I saw The Killers, Asphalt Jungle and This Gun For Hire. I considered all 3 to be superb!
The Killers is amazing, one of the very best films noir.
The Asphalt Jungle is in the same boat for me as
The Killing, though lacking Kubrick's craftsmanship, it's a step down. And
This Gun for Hire isn't exactly off the beaten path, but it's a bit underrated and very good.
Burt Lancaster - whom I previously mostly knew from his adventure films
You've got to watch
The Rainmaker. And not just because it's Hepburn. Lancaster fucking
kills it in that movie. It also sort of set the stage for his big turn in
Elmer Gantry, which I also recommend but only after you watch
The Rainmaker.
You should also check out his many pairings with Kirk Douglas. They were great friends and worked extremely well together. Whether they're on the same side or mortal enemies, they're a great onscreen duo.
I watched Champions with Ken Shamrock.
I fucking love that movie so much. Softcore porn director makes a B-martial arts movie that not only has some softcore porn in it (because why not?) but also has some martial arts madness revolving around Ken Shamrock in his roided up prime (quite possibly the most impressive physique I'v ever seen relative to the balance between looks and function) fucking dudes up in a UFC knockoff called Terminal Combat run by sort-of-young-but-still-grizzled-and-nasty-as-fuck Danny Trejo?

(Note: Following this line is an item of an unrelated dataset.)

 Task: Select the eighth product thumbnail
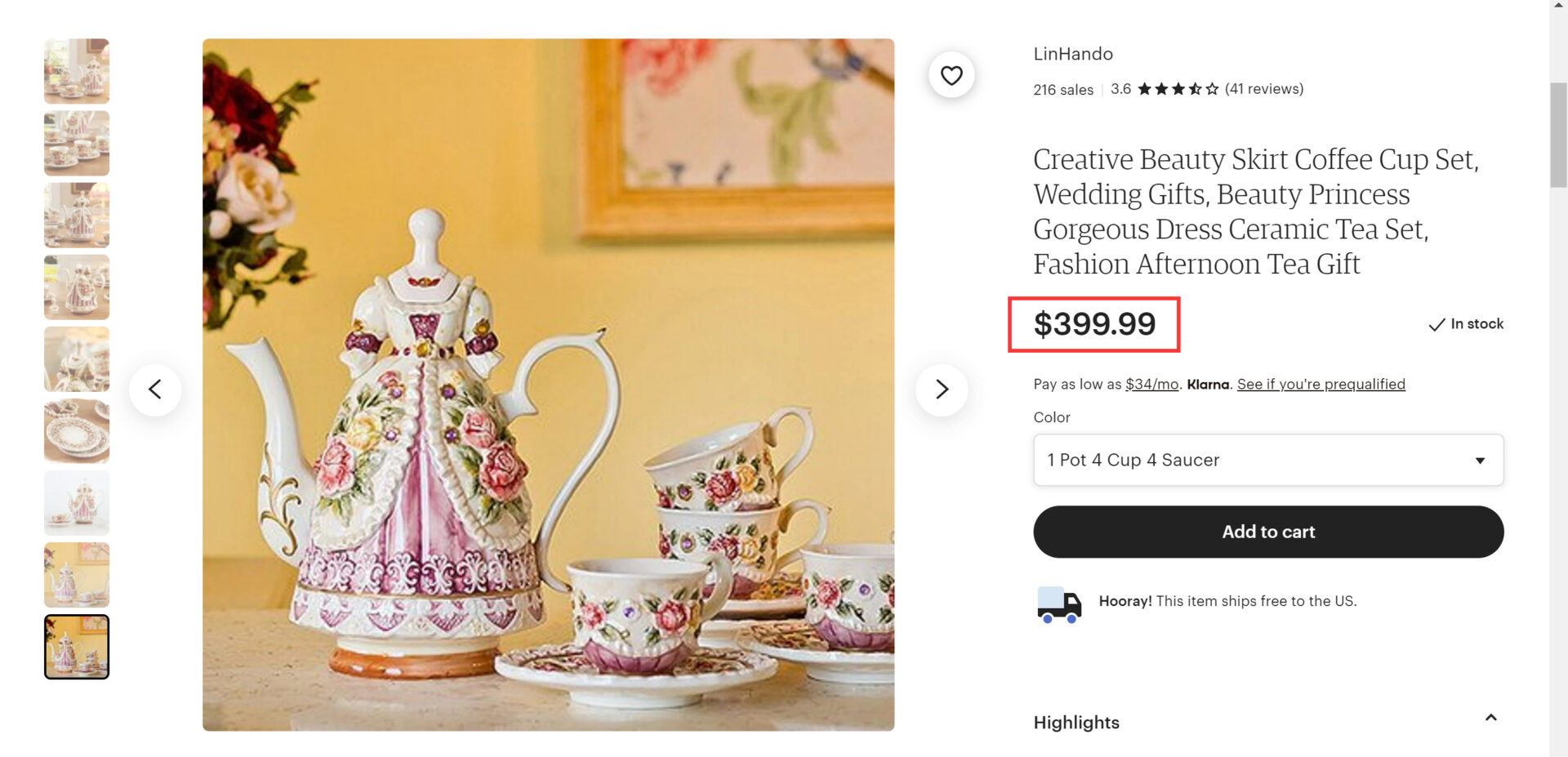click(77, 575)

How can you not love it
I like how the movie initially focuses on the main character and mid-way through pretty much does a switchero and places Ken Shamrock in the driving-seat instead.
Not only that, it's so ambitious that they set-up the cliche revenge angle and then say fuck that, let's make them buddies and have them take down Trejo. That movie was so ambitious and so ahead-of-its-time, and sadly, MMA movies still haven't made good on all it has to offer.
I think I saw FMJ like close to fifteen years ago ... I have trouble conceptualizing it as a narrative whole.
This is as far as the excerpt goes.